## EXERCISE AIM
Continue the profile of Chi-Huey Wong below, starting right after its last sentence.

## EXTRACTED TEXT
======

Chi-Huey Wong

Scripps Research


Primary Section: 14, Chemistry
Secondary Section: 21, Biochemistry
Membership Type: Member (elected 2002)

Biosketch

Chi-Huey Wong is currently Scripps Family Professor of Chemistry at Research Institute. He is known for his development of new methods for the study of biological glycosylation and the development of carbohydrate-based medicines. His group developed practical chemoenzymatic methods for organic synthesis, with the scope ranging from simple reactions to multistep synthesis of oligosaccharides and homogeneous glycoproteins. His group also developed the first automated and programmable synthesis of oligosaccharides, the glycosylation probes and glycan microarray for analysis of glycan-protein interaction. His work has led to the development of universal influenza vaccines, homogeneous antibodies with optimized effector functions, and broadly protective cancer vaccines using global-series glycans. Dr. Wong received his BS and MS degrees in biochemical sciences from National Taiwan University and Ph.D. in chemistry from MIT with George Whitesides. After one-year postdoctoral research in the Whitesides group, he started his independent career at Texas A&M University where he raised through the ranks. He became Ernest Hahn Professor of Chemistry at Scripps Research in 1989 and President of Academia Sinica in Taiwan from 2006-2016. He has been back to Scripps Research since 2019 with a part-time appointment at Academia Sinica as Distinguished Research Fellow.

======

## ENTRIES PROVIDED
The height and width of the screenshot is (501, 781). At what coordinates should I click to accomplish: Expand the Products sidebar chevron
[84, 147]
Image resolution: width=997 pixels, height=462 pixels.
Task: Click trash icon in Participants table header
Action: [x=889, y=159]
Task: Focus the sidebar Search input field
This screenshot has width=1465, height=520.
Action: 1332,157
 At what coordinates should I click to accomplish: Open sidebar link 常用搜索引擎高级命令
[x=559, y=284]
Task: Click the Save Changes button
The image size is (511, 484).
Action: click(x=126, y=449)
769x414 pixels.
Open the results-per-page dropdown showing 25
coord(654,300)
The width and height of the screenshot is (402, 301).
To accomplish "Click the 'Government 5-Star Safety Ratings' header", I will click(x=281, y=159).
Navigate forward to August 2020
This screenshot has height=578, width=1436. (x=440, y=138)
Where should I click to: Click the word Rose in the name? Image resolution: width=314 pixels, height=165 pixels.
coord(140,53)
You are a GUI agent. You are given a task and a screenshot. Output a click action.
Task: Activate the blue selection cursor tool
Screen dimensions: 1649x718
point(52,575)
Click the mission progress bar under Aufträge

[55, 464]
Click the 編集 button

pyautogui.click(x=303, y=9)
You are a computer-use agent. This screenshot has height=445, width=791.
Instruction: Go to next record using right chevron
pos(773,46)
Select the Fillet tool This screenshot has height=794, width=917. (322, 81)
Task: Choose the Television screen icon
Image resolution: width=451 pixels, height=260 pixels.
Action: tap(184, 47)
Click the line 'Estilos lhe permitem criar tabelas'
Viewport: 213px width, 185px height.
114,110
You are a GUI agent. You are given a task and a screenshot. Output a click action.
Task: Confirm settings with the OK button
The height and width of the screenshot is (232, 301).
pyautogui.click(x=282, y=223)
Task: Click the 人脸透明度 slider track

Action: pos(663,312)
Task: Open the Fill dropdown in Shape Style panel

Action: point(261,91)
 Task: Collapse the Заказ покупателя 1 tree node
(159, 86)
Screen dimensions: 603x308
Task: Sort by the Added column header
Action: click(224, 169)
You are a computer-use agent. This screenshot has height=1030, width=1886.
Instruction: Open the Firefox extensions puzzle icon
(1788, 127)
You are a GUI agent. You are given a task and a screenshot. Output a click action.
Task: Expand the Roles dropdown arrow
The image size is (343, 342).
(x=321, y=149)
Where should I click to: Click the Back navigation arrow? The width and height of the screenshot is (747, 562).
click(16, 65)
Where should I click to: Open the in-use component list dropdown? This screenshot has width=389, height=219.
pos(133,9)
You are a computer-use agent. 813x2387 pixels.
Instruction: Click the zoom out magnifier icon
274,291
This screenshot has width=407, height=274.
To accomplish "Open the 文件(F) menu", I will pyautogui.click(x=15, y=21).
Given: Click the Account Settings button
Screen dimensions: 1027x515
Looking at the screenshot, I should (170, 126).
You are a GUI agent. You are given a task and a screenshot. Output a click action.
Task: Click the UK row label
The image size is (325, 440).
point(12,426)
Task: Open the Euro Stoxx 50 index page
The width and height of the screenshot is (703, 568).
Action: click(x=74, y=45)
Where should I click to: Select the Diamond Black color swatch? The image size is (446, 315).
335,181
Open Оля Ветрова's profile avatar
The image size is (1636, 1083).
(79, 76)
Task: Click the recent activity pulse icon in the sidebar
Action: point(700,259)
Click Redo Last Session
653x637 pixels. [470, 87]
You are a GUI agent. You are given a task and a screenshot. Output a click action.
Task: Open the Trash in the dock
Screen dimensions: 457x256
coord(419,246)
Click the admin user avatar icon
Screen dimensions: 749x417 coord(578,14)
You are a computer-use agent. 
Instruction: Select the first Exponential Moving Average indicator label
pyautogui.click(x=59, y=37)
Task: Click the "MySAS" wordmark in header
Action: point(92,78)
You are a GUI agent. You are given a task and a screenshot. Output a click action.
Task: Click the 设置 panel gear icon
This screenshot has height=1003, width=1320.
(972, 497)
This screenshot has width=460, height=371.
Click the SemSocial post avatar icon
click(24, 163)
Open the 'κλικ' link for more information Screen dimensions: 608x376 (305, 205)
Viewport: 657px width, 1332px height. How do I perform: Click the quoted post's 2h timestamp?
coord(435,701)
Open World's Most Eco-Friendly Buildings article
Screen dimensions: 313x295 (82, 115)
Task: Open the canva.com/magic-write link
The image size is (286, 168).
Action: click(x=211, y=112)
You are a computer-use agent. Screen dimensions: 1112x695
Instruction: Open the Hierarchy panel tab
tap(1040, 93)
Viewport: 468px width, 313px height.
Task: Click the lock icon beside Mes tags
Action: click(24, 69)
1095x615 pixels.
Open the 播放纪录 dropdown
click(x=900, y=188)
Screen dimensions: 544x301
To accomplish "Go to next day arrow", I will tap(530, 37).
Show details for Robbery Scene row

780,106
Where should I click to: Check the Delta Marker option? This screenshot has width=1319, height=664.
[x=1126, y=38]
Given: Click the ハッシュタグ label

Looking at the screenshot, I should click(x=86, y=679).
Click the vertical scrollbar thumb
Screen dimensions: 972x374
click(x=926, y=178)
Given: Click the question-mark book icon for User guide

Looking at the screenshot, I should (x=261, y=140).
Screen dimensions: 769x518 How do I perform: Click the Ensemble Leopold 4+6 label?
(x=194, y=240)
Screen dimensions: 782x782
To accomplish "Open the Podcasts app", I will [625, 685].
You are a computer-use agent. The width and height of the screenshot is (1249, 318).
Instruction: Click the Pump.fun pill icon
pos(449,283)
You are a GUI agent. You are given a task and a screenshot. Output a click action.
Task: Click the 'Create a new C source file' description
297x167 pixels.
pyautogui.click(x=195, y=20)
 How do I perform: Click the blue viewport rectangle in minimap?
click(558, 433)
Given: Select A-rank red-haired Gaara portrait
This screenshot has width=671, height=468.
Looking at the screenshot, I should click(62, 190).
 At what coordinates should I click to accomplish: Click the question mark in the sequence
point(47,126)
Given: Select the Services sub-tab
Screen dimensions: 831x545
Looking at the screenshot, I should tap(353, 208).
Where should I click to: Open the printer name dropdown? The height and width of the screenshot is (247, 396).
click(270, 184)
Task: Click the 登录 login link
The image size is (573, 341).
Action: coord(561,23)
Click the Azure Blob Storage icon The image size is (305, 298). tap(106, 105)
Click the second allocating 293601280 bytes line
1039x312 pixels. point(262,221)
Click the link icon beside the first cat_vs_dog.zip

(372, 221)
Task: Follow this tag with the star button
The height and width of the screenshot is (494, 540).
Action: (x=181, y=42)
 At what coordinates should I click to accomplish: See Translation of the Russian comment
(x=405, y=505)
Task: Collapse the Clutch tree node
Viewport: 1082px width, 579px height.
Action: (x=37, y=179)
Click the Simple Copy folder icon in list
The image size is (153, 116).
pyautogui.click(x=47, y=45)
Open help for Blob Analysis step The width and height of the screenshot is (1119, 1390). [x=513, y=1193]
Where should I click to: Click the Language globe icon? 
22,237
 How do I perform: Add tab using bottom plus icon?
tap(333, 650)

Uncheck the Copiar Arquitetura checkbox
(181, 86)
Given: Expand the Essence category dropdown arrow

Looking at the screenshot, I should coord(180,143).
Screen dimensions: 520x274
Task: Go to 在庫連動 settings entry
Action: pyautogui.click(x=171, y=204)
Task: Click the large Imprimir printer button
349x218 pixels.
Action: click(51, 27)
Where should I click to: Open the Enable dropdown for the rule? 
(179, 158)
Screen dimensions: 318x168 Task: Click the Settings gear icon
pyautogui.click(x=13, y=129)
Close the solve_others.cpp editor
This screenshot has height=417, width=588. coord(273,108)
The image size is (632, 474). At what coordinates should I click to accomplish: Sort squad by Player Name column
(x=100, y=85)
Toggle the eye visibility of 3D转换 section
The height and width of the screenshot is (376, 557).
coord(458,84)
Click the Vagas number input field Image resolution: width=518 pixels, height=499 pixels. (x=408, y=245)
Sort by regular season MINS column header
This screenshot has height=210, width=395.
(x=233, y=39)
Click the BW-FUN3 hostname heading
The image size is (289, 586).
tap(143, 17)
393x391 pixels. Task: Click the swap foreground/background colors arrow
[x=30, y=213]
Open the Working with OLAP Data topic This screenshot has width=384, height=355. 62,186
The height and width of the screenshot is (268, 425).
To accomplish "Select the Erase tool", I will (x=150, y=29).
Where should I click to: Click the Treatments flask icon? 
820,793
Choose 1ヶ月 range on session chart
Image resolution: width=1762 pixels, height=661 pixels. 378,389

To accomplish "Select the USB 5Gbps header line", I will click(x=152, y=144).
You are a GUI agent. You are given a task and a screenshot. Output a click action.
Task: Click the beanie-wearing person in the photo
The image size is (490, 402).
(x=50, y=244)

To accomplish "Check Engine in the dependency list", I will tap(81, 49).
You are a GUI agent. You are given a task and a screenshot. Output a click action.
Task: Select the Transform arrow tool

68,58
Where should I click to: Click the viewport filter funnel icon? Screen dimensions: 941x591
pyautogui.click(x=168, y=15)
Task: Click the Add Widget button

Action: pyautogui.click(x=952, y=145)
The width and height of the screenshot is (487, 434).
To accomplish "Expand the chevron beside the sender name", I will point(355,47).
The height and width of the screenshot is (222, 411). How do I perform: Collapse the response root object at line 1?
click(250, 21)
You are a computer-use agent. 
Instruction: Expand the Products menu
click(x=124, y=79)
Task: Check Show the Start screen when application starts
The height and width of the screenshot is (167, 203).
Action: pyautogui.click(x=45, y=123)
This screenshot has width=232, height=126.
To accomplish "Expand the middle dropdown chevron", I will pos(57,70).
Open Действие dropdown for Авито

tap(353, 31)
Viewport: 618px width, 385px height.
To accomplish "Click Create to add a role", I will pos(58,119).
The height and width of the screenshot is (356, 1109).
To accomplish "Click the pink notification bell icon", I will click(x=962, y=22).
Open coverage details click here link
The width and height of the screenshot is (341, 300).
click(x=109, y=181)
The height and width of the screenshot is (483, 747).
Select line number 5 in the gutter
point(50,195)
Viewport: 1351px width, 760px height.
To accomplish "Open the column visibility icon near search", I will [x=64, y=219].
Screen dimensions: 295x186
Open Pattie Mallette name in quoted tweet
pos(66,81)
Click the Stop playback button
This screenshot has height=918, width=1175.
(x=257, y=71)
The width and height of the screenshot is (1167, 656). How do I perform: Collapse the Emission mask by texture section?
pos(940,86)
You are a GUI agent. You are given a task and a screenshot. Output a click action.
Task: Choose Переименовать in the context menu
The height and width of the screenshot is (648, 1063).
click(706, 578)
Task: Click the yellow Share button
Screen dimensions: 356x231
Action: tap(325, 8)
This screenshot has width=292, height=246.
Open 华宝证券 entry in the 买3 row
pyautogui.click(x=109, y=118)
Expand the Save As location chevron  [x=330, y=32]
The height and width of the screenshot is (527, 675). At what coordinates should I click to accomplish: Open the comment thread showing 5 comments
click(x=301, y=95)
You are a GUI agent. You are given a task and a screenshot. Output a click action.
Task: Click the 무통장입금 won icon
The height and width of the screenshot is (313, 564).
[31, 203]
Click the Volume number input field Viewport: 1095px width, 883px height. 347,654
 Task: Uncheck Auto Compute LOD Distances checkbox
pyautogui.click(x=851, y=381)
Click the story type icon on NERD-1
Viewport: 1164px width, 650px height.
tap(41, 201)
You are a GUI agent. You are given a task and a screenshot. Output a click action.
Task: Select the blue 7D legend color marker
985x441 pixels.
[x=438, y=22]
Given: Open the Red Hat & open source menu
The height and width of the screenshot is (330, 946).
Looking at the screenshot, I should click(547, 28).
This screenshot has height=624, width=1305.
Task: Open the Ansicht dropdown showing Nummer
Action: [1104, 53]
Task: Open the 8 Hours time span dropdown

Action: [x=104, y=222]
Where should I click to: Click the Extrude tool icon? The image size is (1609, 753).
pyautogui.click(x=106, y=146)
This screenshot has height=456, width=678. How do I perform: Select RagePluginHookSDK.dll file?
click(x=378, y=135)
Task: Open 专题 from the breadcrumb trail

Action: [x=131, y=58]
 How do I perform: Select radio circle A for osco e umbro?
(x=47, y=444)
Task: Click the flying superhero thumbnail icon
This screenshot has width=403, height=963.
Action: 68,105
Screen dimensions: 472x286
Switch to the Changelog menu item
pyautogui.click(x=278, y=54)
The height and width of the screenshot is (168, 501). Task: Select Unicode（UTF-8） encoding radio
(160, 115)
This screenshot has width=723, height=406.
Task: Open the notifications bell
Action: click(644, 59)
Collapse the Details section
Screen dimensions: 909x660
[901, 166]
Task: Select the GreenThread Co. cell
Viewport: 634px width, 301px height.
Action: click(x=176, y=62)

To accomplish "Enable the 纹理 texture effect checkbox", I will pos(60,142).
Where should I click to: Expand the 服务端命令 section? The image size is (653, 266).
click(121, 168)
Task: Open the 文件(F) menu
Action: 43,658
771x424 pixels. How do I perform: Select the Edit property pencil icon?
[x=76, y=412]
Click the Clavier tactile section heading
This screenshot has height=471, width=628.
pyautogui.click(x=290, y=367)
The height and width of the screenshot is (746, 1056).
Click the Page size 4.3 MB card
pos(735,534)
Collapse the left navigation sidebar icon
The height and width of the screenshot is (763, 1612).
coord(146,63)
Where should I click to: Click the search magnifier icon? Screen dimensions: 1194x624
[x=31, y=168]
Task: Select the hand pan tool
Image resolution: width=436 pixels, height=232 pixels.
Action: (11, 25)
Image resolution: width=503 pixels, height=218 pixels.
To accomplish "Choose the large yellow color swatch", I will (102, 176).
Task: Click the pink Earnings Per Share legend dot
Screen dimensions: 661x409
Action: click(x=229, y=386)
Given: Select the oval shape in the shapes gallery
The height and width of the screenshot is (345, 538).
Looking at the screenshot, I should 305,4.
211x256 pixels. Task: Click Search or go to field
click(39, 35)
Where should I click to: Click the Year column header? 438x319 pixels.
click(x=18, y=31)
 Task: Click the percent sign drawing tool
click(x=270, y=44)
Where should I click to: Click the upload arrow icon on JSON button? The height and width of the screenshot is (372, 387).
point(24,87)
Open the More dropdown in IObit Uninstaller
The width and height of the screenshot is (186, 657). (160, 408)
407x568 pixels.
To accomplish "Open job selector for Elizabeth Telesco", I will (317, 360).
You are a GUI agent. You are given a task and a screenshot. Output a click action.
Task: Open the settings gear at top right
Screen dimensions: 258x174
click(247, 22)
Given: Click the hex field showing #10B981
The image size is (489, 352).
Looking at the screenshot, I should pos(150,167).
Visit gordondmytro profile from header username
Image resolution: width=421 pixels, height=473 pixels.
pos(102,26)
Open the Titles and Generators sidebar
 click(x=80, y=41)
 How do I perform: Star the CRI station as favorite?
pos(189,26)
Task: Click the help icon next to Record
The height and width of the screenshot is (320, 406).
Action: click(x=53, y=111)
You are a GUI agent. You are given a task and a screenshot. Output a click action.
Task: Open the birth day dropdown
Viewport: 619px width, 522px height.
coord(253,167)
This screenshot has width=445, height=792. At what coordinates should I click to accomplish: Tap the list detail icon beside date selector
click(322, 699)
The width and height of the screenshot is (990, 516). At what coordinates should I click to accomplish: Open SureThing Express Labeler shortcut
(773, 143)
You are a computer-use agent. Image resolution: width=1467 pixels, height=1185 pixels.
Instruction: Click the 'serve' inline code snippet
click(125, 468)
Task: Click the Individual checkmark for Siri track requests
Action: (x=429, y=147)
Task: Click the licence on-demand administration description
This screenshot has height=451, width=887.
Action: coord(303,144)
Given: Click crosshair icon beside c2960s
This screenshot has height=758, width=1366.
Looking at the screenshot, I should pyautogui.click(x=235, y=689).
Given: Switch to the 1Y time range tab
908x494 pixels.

======

## OUTPUT OF THE EXERCISE
Research Interests

The Wong group is currently pursuing research in glycoscience. Carbohydrates are one of the four major classes of molecules that make up cells and often are linked to lipids and proteins through glycosylation. They are capable of affecting protein folding and function and are involved in many cellular recognition events. Despite their importance, the roles of carbohydrates and the associated glycosylation reactions in biology have not been well understood, mainly due to the lack of tools and availability of homogeneous carbohydrates (especially oligosaccharides) and glycoproteins for fundamental studies and translational research. The Wong group is continuing their effort to develop new tools and methods for use to understand the roles carbohydrates play in biology and to develop new medicines to tackle the problems of cancer progression, bacterial and viral infections and neural degenerative diseases associated with aberrant glycosylation.